Batam – Tim gabungan lintas instansi menggelar patroli Kegiatan Rutin Yang Ditingkatkan (KRYD) penanganan kebakaran hutan dan lahan (karhutla) di Zona 1 Kota Batam, Jumat (27/03/2026). Kegiatan ini dilakukan sebagai upaya deteksi dini sekaligus respons cepat terhadap potensi kebakaran.

Patroli dipimpin Kapolsek Nongsa Kompol Eriman selaku Padalwil, dengan melibatkan personel dari Satbrimob, Ditpolair, Ditsamapta, Polsek Nongsa, Ditpam BP Batam, serta unsur Pemadam Kebakaran.

Sebelum bergerak, seluruh personel mengikuti apel kesiapan di depan Mapolda Kepri. Sekitar pukul 09.30 WIB, tim kemudian menyusuri rute Jalan Hang Jebat, Jalan Hang Lekiu, hingga menuju Waduk Sambau, Nongsa yang dikenal sebagai daerah rawan karhutla.

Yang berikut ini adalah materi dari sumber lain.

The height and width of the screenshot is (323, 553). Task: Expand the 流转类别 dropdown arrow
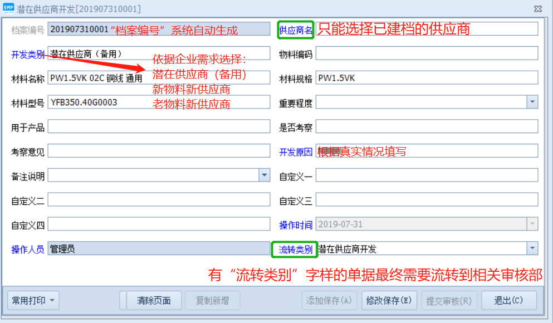click(532, 248)
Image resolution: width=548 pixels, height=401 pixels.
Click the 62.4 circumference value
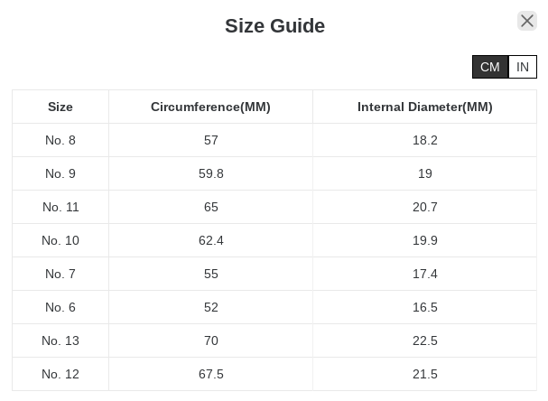click(x=210, y=240)
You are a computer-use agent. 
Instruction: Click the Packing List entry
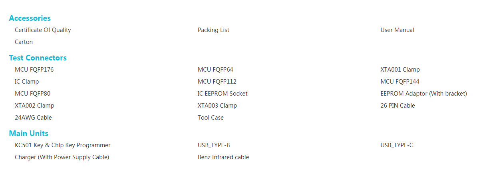[213, 30]
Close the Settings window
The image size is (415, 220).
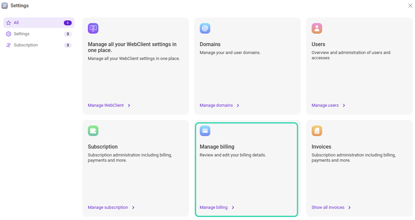pyautogui.click(x=410, y=6)
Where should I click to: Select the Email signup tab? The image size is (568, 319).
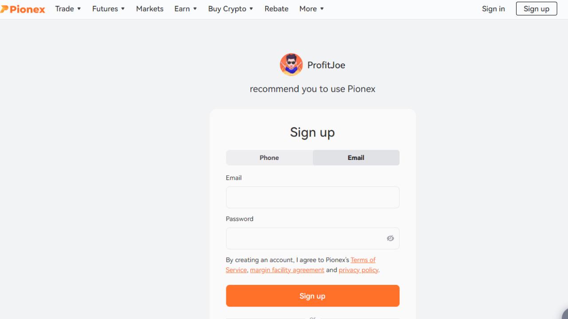click(x=356, y=158)
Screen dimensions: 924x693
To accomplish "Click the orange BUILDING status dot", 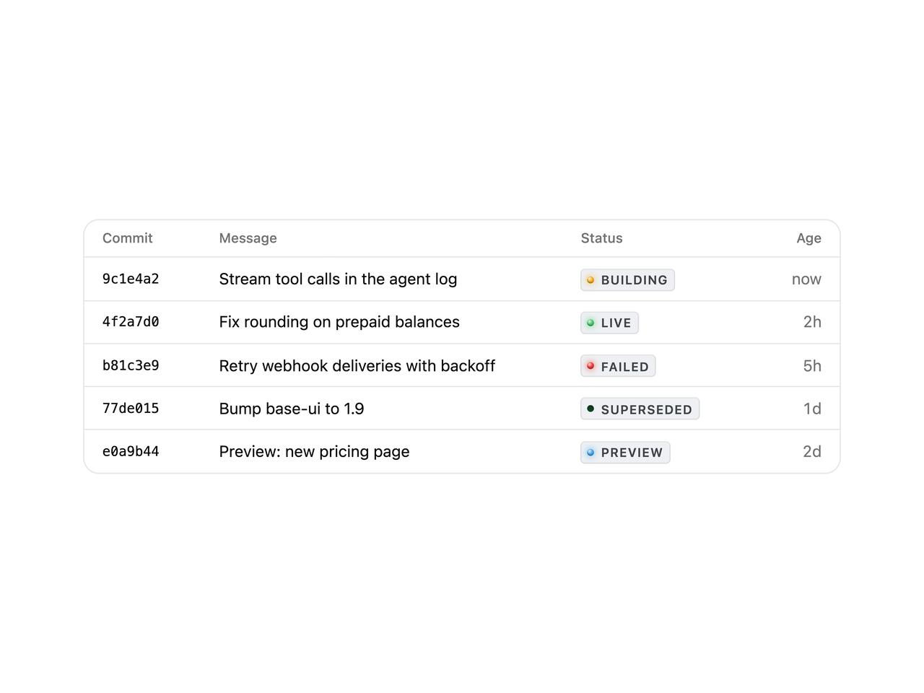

Tak berselang lama, sekitar pukul 09.45 WIB, tim menemukan titik kebakaran di area tangkapan air (DAM) Sambau. Petugas gabungan langsung berkoordinasi dengan Damkar Pemko Batam yang telah lebih dahulu berada di lokasi, sehingga proses pemadaman dapat dilakukan dengan cepat dan terkendali.

Selain pemadaman, petugas juga berkoordinasi dengan BP Batam serta perangkat masyarakat setempat guna mengetahui penyebab kebakaran dan memperkuat langkah pencegahan ke depan.

Patroli ini turut diisi dengan imbauan kepada masyarakat agar tidak membuka lahan dengan cara membakar, sebagai langkah preventif menekan potensi karhutla di wilayah Batam.

Kegiatan ditutup dengan apel konsolidasi sekitar pukul 11.30 WIB. Secara keseluruhan, patroli berlangsung aman dan kondusif.

Di lokasi terpisah, personel Polsek Lubuk Baja juga merespons laporan warga melalui layanan 110 terkait perselisihan akibat pembakaran sampah. Petugas yang turun ke lokasi langsung melakukan mediasi hingga kedua pihak sepakat berdamai.

Langkah cepat ini menjadi wujud kehadiran Polri dalam menjaga keamanan, baik dalam penanganan karhutla maupun meredam potensi konflik di tengah masyarakat.